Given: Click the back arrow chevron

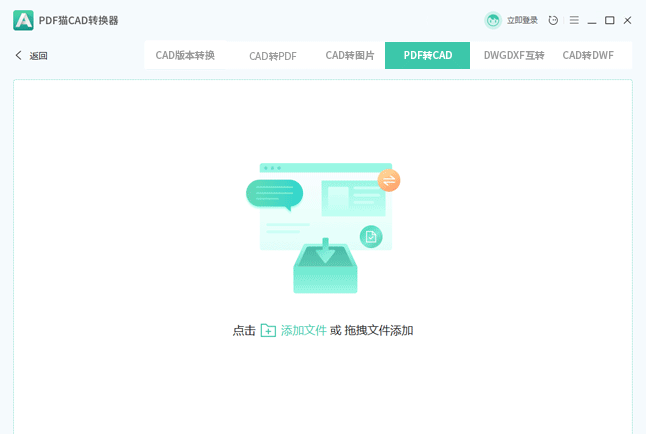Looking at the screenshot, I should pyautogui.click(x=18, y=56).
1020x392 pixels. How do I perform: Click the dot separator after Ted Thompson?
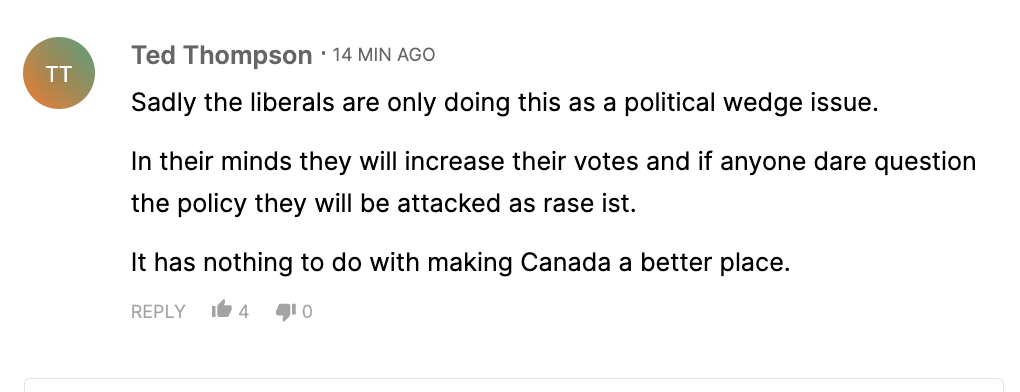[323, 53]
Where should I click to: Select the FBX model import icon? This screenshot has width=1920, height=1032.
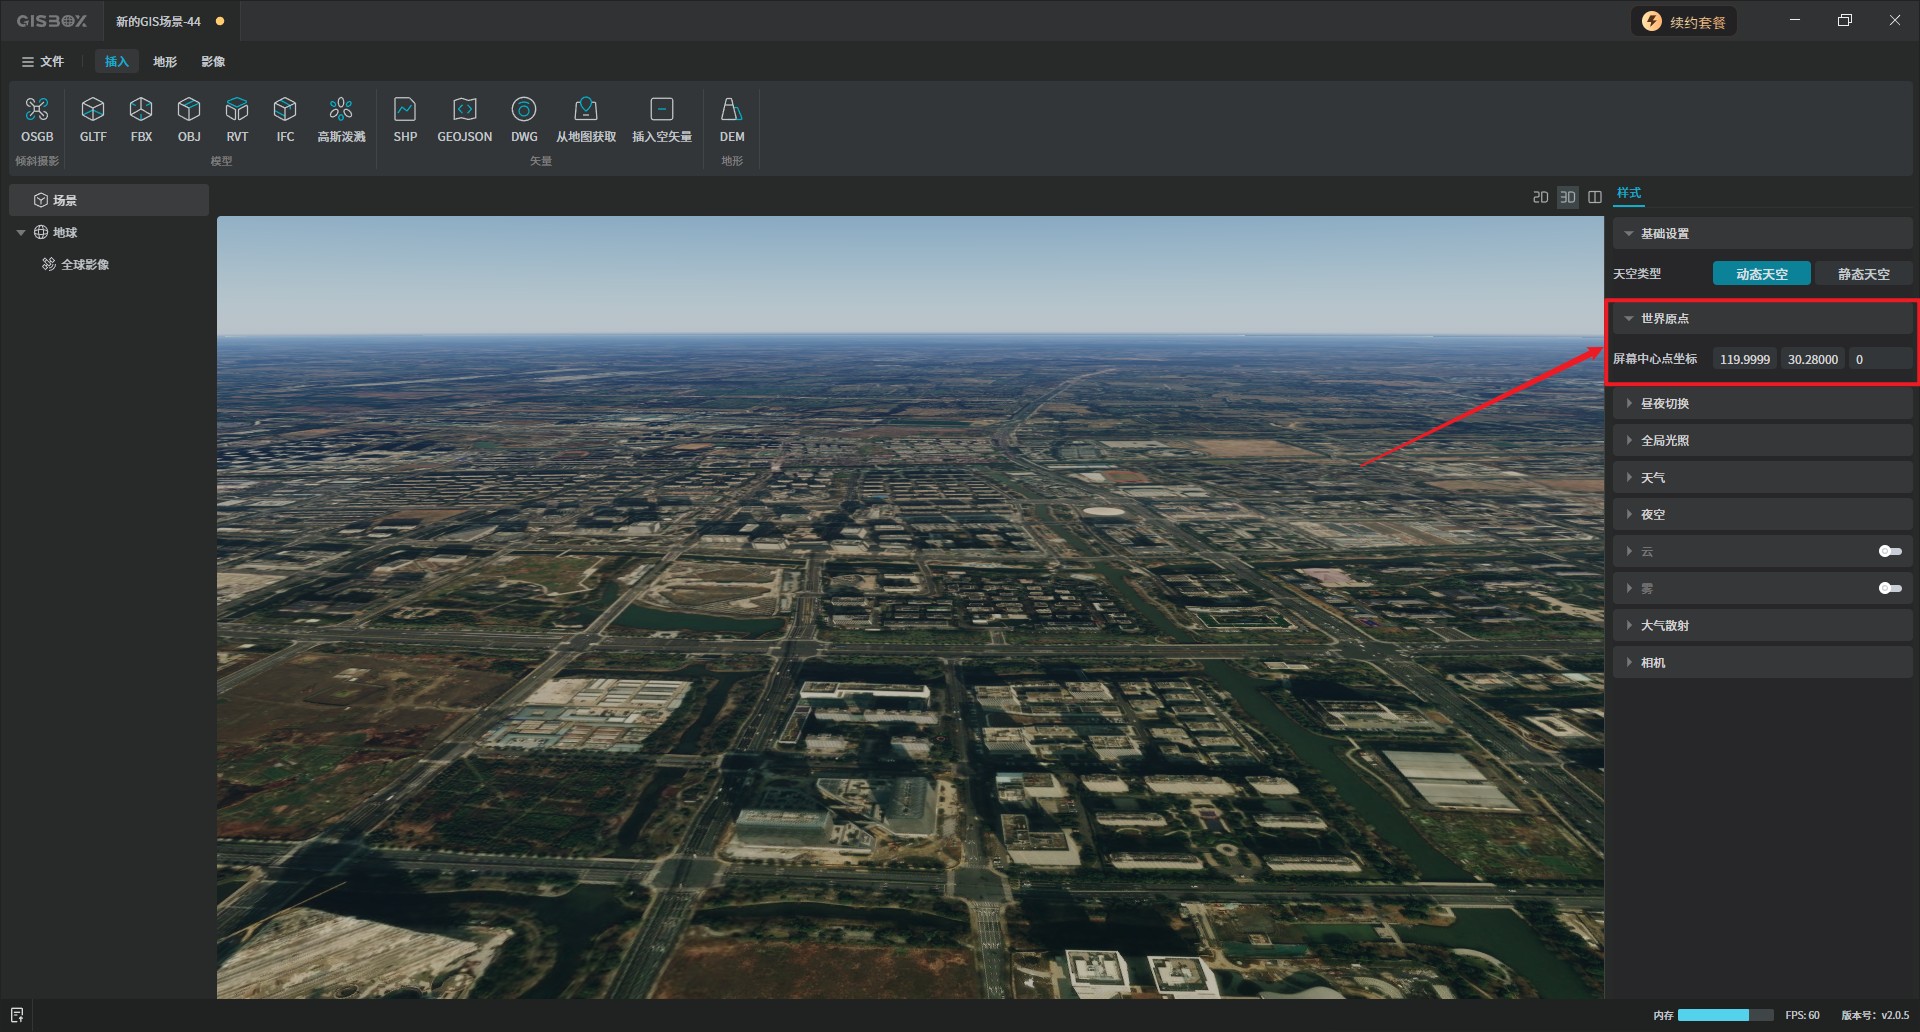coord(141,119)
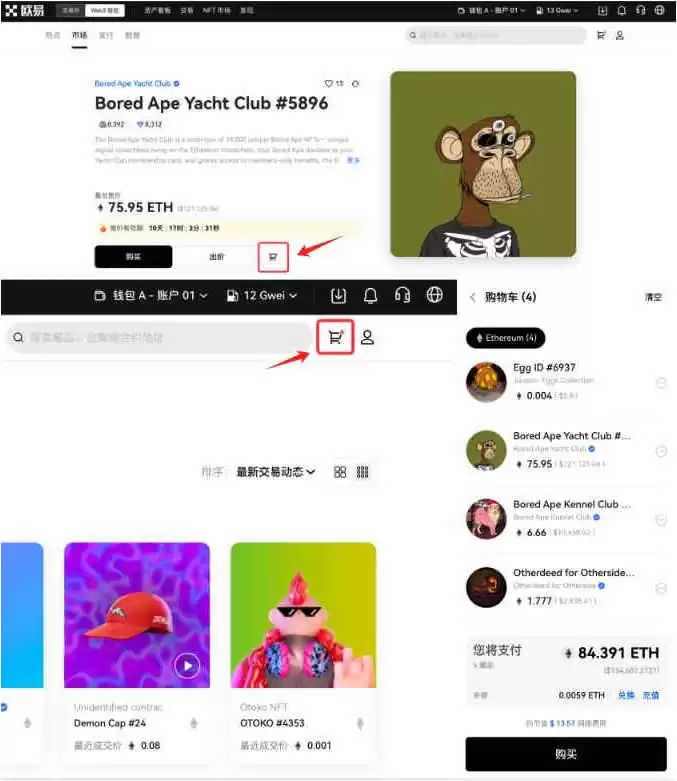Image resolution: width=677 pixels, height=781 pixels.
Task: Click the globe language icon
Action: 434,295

——————————

**INSTRUCTIONS FOR THE TASK**
Write out all the rows again, putting "return arrow" wherever "back arrow" appears and changing nothing else. Leave the pictures out.

**REPLY TO THE TASK**
Given: Click the return arrow chevron

Looking at the screenshot, I should pyautogui.click(x=18, y=56).
1020x392 pixels. How do I perform: Click the dot separator after Ted Thompson?
[323, 53]
Where should I click to: Select the FBX model import icon? This screenshot has width=1920, height=1032.
coord(141,119)
Image resolution: width=677 pixels, height=781 pixels.
Task: Click the globe language icon
Action: 434,295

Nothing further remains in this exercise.